Denise Kight is one of the nurses who helps prepare our malpractice cases. Denise is a certified nurse midwife who continues to practice part-time on weekends at a local hospital. She’s a very patient-oriented person, and her practical knowledge of the her field is enormously helpful as we represent clients in obstetric cases. But she told me yesterday that her experience in our office may have helped save a patient’s life.
Some time ago, we reviewed a case involving the death of a young woman who had recently delivered a baby. She had been readmitted to the hospital with shortness of breath and a rapid heart rate, and was found to have a cardiac rhythm abnormality called long QT syndrome (LQTS), which can cause sudden death. She wasn’t treated, and died shortly after her release. For various reasons, we weren’t able to take the case, but Denise performed a very thorough review of the medical issues.
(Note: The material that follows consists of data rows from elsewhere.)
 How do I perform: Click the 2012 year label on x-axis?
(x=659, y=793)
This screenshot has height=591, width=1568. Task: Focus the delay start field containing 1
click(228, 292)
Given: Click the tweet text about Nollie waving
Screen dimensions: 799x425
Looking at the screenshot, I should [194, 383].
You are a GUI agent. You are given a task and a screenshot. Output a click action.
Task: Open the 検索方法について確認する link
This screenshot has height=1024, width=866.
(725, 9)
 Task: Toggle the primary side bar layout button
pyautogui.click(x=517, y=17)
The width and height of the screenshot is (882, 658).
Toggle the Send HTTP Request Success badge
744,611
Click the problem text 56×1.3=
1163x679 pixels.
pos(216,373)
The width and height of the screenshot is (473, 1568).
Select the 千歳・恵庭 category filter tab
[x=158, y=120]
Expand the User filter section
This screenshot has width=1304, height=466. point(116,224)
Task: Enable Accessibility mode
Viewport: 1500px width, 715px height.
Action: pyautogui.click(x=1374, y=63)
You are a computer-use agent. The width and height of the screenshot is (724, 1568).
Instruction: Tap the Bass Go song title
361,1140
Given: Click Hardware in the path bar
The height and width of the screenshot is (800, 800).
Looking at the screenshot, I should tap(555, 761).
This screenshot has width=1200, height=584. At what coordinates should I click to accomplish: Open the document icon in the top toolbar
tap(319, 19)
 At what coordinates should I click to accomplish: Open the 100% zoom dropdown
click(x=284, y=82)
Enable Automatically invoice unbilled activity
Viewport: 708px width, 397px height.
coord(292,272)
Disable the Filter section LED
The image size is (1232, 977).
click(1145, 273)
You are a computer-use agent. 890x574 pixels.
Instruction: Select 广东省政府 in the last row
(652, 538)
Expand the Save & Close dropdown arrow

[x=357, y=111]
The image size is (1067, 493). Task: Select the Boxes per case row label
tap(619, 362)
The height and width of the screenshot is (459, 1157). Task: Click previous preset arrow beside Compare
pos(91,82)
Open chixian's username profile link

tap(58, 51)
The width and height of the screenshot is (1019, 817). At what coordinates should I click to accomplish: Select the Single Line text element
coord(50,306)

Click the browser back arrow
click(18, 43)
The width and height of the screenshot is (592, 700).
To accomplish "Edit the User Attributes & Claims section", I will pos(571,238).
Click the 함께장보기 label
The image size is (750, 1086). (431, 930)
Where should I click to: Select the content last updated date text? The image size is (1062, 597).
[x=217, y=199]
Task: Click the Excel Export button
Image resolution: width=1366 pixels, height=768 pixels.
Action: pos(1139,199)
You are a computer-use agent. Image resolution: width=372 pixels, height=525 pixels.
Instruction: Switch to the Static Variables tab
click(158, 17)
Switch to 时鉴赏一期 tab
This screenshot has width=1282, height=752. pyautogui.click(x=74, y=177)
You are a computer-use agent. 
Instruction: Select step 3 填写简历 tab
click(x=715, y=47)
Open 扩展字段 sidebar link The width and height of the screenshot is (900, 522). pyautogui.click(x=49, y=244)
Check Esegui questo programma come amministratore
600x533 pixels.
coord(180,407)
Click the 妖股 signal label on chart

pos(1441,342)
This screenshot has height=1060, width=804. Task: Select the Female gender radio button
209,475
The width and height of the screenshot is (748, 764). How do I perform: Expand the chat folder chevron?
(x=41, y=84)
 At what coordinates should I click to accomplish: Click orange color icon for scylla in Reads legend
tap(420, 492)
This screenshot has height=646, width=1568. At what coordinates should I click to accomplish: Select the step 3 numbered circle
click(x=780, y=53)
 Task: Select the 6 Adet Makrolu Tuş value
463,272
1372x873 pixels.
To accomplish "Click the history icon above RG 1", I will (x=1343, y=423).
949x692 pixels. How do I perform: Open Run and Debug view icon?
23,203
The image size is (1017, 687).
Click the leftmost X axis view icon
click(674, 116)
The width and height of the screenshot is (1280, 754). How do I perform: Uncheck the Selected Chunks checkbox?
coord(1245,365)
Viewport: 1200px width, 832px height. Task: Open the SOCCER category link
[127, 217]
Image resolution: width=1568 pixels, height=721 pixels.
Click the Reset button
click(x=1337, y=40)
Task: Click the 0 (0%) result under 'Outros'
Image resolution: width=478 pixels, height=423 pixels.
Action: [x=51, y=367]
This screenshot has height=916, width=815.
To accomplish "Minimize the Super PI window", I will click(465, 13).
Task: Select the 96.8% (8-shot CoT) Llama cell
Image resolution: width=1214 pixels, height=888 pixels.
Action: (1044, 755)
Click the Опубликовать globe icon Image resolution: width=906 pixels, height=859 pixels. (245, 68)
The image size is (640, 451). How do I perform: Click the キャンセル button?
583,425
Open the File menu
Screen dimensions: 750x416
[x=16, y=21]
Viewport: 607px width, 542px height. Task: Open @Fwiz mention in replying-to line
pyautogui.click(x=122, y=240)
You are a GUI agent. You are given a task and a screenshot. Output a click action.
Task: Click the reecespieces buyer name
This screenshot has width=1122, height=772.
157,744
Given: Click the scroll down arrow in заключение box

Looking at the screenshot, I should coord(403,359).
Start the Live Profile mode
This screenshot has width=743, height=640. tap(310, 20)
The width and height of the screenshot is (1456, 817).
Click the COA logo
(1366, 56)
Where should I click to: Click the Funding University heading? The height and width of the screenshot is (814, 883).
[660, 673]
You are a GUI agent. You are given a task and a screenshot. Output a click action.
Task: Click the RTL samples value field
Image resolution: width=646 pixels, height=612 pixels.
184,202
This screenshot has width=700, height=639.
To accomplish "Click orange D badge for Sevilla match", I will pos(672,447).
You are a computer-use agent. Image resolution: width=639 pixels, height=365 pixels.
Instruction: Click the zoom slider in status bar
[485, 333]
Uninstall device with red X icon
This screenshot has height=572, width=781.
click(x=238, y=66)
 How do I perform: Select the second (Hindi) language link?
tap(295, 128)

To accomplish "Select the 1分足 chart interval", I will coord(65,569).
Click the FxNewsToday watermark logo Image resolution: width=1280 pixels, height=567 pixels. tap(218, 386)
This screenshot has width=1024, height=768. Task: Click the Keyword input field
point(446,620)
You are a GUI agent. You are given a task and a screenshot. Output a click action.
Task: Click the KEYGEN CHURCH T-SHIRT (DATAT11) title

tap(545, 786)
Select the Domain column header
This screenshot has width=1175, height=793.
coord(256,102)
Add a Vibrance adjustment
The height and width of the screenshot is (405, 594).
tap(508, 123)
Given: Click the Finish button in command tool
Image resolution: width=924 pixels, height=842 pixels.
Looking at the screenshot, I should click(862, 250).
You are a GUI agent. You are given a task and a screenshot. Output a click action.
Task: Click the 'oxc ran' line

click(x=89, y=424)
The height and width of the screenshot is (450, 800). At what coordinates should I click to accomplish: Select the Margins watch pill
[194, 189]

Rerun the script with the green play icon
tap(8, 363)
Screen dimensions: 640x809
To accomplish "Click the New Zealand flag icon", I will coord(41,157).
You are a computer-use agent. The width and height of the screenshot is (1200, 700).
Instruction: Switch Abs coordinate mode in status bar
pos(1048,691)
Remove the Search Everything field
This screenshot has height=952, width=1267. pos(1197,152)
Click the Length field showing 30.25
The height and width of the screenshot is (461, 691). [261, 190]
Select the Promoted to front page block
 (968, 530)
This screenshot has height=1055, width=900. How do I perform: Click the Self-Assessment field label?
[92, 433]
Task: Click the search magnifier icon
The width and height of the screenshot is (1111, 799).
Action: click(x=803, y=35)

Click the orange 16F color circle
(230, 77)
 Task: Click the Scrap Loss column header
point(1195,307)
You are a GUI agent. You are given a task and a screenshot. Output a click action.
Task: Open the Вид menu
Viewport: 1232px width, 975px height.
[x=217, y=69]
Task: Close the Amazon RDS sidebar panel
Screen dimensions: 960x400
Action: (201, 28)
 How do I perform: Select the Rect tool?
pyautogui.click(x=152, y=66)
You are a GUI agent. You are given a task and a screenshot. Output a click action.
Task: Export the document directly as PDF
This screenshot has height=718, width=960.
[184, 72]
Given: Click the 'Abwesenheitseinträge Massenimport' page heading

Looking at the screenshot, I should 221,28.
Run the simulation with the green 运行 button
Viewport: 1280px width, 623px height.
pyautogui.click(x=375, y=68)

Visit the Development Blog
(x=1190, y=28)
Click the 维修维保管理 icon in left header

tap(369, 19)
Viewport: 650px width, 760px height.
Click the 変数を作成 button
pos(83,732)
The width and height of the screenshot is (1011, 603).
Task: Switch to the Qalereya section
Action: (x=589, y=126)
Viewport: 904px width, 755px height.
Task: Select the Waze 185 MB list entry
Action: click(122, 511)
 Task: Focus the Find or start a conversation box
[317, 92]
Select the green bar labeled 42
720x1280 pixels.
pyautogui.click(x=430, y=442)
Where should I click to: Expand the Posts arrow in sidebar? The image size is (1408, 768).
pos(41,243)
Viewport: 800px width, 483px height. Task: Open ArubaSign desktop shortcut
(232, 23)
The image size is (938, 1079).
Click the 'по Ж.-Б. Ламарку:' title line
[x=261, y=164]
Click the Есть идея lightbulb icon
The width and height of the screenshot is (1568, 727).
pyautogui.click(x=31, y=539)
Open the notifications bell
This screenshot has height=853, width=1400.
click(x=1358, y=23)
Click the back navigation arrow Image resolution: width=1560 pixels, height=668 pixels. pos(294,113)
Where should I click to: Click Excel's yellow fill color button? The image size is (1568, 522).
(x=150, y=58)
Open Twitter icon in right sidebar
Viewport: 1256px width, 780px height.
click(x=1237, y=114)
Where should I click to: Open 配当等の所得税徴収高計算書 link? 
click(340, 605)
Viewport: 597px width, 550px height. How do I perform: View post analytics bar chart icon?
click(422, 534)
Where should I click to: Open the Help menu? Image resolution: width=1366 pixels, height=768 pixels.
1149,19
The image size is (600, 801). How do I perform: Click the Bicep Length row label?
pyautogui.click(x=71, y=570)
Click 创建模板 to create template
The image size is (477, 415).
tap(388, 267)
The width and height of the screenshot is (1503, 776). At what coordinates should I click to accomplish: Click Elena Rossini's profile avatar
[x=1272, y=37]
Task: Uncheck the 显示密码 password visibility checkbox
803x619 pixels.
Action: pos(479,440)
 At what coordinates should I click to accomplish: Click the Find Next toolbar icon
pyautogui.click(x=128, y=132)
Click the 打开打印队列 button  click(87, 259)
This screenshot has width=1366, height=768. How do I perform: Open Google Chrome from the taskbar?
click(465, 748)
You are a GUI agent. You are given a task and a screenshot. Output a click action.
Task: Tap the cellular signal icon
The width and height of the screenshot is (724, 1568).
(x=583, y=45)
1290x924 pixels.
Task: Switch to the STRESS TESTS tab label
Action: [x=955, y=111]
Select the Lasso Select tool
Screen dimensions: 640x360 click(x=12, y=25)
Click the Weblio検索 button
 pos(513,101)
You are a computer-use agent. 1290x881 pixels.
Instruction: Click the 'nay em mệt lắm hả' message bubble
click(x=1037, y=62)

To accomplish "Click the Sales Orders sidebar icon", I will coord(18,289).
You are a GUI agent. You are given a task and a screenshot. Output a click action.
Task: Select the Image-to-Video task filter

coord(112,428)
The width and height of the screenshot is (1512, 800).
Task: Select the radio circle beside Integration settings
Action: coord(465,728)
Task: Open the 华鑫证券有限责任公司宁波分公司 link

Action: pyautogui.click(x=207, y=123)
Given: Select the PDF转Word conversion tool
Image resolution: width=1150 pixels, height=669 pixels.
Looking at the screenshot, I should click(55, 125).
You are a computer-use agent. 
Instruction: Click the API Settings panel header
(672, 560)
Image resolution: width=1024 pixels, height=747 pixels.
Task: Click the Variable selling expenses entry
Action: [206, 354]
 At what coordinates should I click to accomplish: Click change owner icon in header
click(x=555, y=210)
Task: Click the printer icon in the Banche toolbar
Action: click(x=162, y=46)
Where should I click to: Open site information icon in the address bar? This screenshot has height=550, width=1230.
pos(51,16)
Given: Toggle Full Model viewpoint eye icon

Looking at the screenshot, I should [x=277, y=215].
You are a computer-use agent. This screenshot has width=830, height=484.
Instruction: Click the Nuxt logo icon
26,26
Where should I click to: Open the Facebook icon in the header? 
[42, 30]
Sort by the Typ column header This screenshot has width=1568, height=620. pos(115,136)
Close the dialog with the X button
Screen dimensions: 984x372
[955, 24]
And then over the weekend, while working at her “second job” in the hospital, Denise saw a patient who reminded her of our client. The woman had a rapid heart rate shortly after delivery, with no apparent explanation. Remembering the LQTS, Denise got an EKG, recognized an abnormal QT interval, and sent the results to the cardiologist. The diagnosis was confirmed, and the patient will be treated.
So even though we couldn’t bring suit for our client, her death very likely saved another life–in a most unexpected way. Unfortunately, the providers who missed the diagnosis in our clients’ case haven’t had the benefit of learning about their mistake, but her work on behalf of our clients made Denise a more astute clinician.